== Task to complete ==
From the forum thread on Uber's hourly guarantee, pull out the passage running from "Refusing all of" to "their guarantee deal?", word for word.

== Quoted passage ==
# Uber's Hourly Guarantee? A Guaranteed Rip-Off.



## Guest (Feb 8, 2015)

I gamed the guarantee program perfectly this week. Played by Uber's rules and met all the minimums plus some. Was looking at a huge bonus.

That is until yesterday Friday late afternoon. Started receiving a bunch of pings for distant pickup locations - I'm talking 20 to 25 minutes dead travel.

No way. Had to ignore/refuse the requests. It was busier than hell where I already was.

So guess what. Saturday I start getting more long distance pings. Ignore. I pulled over and ran some quick math.

Refusing all of these ridiculous pings had totally aced me out of the bonus. Need 90% acceptance.
No way to recover. 

I wonder why this odd situation started just before Uber was about to pay up big time on their guarantee deal?


----------



## Tx rides (Sep 15, 2014)

mike888 said:


> I gamed the guarantee program perfectly this week. Played by Uber's rules and met all the minimums plus some. Was looking at a huge bonus.
> 
> That is until yesterday Friday late afternoon. Started receiving a bunch of pings for distant pickup locations - I'm talking 20 to 25 minutes dead travel.
> 
> ...


I am not an Uber driver, but I am an observer. Tonight, out of curiosity, I opened the passenger app. I am located in a very very remote area. It showed a driver to be four minutes away. Believe me, with not a single car on the road, he would be at least 15-20 minutes away, on dirt and private roads. The rate to take me from here to the airport was $28. It would take at least 30 minutes to get me to the airport. Is anyone in Austin really that desperate? :-(


----------



## 3MATX (Oct 6, 2014)

it wouldn't surprise me at all if uber gave you those pings intentionally to negate your guarentees. The only true way to play ubers game is not by their rules. You have to work only when you know that your reward will exceed your risk. So far in 2015 I have only seen one opportunity such as this and it was only for one ride. The idea of profiting by driving for uber is dead at the moment. Rates will need to rise to slightly above $2/mile to make it economically viable to take the risk of driving people for moeny when your insurance policy does not qualify and will not pay in the event of any accident your fault or the other drivers.


----------



## fork2323 (Aug 27, 2014)

I had the same crap last night.. pings non stop. I started accepting them then canceling.. you can boost your average of acceptance especially by using the rider ap to request a ride, accept it on driver ap then cancel it from your passenger ap.. I also have had passengers at the end of the ride request another one then cancel it to get my acceptance rates up.. there is also an option in the cancel ride section to click Rider Requested Cancel.. use that one after you accepted the ride.


mike888 said:


> I gamed the guarantee program perfectly this week. Played by Uber's rules and met all the minimums plus some. Was looking at a huge bonus.

== Record list ==
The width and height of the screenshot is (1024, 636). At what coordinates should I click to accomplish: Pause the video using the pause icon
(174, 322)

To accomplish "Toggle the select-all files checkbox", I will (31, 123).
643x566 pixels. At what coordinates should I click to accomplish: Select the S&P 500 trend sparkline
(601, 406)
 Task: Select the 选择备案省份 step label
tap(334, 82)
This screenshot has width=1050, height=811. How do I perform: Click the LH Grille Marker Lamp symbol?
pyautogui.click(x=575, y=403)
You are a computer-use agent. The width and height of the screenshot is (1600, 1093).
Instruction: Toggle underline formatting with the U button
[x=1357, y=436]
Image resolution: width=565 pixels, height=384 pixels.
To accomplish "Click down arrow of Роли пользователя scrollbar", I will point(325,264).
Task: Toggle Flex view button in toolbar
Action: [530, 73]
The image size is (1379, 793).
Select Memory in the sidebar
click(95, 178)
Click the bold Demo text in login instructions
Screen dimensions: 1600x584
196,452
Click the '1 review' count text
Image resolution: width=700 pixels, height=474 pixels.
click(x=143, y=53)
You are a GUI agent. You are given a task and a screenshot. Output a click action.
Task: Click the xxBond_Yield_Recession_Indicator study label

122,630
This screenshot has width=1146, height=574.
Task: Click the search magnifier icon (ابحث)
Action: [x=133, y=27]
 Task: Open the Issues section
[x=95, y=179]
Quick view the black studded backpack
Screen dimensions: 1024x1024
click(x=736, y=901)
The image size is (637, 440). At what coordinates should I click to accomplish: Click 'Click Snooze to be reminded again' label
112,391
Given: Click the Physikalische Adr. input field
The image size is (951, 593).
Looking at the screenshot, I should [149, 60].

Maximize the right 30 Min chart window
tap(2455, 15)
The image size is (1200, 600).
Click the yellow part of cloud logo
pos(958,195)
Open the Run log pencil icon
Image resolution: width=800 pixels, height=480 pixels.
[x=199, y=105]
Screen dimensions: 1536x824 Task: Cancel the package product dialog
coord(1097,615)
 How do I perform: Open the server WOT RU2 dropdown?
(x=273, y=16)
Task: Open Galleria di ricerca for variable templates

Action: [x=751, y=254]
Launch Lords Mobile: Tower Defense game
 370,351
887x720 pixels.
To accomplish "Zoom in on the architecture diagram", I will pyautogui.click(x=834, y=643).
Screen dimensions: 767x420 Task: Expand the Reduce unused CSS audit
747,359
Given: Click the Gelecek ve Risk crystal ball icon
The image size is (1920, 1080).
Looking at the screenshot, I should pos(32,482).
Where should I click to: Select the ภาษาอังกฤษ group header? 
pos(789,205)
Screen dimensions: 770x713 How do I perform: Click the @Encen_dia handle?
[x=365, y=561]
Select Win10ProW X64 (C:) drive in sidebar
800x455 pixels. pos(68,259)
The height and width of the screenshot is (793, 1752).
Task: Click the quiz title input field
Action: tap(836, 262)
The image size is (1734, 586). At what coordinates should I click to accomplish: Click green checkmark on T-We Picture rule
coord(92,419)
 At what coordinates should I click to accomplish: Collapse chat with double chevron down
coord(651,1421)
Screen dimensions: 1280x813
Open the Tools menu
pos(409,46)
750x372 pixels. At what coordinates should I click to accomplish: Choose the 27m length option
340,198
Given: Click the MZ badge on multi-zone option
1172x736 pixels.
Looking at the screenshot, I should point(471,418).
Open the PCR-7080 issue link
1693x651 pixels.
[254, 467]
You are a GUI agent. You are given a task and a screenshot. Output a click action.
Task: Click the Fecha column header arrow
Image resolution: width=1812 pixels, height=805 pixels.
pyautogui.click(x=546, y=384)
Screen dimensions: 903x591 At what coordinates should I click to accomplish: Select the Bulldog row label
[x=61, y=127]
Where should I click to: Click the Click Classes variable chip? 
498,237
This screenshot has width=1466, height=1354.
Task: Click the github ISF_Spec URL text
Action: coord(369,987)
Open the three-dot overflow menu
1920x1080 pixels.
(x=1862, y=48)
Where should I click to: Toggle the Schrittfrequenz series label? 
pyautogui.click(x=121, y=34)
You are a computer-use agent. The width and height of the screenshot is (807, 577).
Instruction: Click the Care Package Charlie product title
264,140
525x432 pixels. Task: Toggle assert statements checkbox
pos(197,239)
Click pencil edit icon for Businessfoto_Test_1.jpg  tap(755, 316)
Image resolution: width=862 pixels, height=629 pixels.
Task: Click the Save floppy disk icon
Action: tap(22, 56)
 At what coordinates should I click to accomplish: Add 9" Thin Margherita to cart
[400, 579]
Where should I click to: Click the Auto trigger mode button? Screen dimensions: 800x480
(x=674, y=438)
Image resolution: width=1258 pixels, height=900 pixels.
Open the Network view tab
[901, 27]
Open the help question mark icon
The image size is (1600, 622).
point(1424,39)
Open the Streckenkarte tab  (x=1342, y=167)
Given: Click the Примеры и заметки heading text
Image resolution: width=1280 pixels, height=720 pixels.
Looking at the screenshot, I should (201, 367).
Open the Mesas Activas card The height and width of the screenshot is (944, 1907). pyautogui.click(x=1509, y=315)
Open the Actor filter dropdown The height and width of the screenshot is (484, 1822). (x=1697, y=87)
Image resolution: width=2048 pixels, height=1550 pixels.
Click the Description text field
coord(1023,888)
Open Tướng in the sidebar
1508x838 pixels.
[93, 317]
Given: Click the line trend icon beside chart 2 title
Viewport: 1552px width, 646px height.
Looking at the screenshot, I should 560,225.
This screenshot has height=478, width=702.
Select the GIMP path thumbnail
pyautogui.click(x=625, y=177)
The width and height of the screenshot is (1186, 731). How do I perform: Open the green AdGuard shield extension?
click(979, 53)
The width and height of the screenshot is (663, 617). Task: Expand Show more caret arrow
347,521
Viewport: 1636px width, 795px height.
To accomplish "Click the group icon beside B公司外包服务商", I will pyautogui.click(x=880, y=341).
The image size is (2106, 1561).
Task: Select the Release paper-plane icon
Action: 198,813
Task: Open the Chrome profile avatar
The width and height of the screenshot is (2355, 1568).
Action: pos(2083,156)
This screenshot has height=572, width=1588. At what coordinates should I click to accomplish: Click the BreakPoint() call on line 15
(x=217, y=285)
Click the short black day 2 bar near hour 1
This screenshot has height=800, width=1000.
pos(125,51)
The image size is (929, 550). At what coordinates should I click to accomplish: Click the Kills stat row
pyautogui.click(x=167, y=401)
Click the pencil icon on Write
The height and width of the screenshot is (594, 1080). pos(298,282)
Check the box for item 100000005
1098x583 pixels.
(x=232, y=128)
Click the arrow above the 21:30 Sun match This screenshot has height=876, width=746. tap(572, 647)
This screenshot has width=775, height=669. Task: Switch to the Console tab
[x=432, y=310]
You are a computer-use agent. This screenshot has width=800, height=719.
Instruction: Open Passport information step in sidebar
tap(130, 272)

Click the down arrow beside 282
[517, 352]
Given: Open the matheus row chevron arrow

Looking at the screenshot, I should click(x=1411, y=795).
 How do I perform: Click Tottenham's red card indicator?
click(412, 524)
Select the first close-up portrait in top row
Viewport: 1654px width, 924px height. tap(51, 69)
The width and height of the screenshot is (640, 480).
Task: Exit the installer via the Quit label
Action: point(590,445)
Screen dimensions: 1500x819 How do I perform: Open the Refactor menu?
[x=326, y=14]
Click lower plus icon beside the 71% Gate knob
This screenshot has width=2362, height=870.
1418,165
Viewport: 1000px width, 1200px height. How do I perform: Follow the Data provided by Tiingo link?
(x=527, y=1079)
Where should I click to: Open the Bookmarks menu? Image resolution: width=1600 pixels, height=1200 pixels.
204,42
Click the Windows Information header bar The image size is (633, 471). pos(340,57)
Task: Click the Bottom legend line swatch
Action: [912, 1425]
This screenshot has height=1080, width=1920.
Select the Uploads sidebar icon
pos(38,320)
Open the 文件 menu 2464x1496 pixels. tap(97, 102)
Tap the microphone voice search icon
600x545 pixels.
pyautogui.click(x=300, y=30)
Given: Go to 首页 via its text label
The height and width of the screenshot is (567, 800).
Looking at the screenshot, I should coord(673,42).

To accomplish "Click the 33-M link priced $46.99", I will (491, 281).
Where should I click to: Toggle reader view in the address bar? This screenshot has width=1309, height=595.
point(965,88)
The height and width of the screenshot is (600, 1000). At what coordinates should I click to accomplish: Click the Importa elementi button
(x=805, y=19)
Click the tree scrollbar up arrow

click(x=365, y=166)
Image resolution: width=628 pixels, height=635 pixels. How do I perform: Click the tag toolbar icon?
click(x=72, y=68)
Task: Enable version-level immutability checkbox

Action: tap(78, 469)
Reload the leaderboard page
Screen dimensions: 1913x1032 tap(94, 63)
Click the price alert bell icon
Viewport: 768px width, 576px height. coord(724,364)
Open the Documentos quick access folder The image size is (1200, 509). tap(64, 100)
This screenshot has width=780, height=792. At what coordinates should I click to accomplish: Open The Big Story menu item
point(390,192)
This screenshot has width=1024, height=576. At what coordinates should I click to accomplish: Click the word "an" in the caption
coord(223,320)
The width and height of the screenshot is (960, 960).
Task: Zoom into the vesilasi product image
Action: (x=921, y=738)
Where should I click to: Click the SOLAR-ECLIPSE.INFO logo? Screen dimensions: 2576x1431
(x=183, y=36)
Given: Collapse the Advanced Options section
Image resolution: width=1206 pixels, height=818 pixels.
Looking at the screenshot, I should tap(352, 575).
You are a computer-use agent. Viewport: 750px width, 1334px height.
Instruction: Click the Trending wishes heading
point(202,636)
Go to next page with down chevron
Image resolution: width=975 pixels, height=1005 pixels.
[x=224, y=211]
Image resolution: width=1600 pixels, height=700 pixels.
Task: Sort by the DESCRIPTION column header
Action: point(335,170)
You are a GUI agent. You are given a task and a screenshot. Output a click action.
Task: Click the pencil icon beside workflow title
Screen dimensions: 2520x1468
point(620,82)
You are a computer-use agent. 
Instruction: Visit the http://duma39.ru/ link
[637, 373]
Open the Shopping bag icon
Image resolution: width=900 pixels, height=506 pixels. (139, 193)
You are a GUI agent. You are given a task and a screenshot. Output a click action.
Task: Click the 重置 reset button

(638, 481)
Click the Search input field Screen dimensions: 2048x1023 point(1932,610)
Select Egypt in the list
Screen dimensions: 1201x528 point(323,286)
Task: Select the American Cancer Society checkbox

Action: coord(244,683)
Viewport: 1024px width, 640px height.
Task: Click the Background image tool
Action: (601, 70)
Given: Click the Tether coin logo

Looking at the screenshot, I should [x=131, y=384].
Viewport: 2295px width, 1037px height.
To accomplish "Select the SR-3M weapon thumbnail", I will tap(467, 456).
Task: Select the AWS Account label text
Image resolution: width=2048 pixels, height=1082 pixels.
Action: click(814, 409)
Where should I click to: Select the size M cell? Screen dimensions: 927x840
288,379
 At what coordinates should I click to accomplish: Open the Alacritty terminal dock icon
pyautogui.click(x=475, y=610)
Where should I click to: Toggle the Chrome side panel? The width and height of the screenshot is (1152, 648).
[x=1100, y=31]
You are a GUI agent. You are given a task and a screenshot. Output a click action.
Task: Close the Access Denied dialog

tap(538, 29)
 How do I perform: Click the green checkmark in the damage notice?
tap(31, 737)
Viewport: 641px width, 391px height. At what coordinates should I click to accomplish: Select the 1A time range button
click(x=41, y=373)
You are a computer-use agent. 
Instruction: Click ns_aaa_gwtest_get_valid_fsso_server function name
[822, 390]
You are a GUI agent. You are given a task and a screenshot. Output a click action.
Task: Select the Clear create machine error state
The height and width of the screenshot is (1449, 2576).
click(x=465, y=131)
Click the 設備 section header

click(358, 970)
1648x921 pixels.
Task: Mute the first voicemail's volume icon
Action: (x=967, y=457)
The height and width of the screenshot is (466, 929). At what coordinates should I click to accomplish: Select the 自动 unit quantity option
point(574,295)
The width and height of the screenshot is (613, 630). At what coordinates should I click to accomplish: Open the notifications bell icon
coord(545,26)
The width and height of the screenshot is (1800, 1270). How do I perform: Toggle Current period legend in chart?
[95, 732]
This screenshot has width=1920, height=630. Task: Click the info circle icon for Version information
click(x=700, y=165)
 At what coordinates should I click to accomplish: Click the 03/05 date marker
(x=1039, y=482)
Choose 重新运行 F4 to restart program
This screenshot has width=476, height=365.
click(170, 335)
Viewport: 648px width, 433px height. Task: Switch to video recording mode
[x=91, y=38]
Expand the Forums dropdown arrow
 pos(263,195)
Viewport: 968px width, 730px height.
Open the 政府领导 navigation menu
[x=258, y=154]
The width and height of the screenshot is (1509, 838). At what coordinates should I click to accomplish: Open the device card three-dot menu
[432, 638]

== Written response ==
Refusing all of these ridiculous pings had totally aced me out of the bonus. Need 90% acceptance.
No way to recover. 

I wonder why this odd situation started just before Uber was about to pay up big time on their guarantee deal?